### [Provided data]

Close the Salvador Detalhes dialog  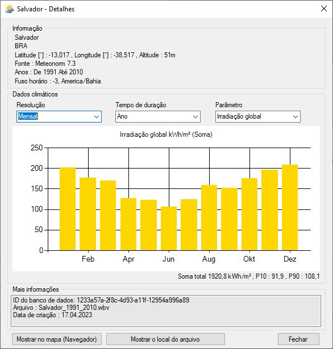point(324,9)
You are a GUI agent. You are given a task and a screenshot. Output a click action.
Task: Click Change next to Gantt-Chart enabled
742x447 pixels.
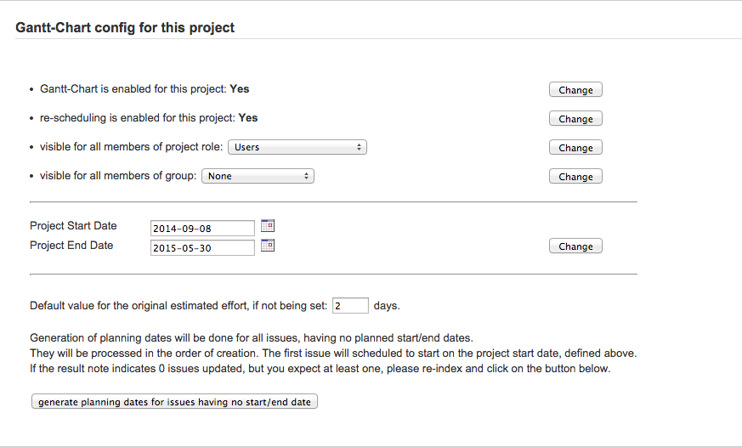click(x=575, y=90)
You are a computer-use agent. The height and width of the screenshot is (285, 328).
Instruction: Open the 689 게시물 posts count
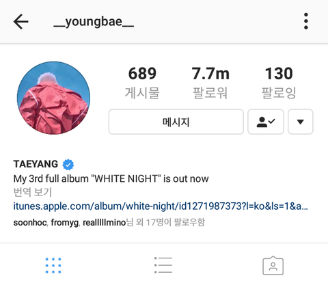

### [What you should do]
In the material above, find each line that has the string "agent" and return it.

### [Answer section]
You are a GUI agent. You are given a task and a screenshot. Output a click action.
You are a computer-use agent. The height and width of the screenshot is (285, 328).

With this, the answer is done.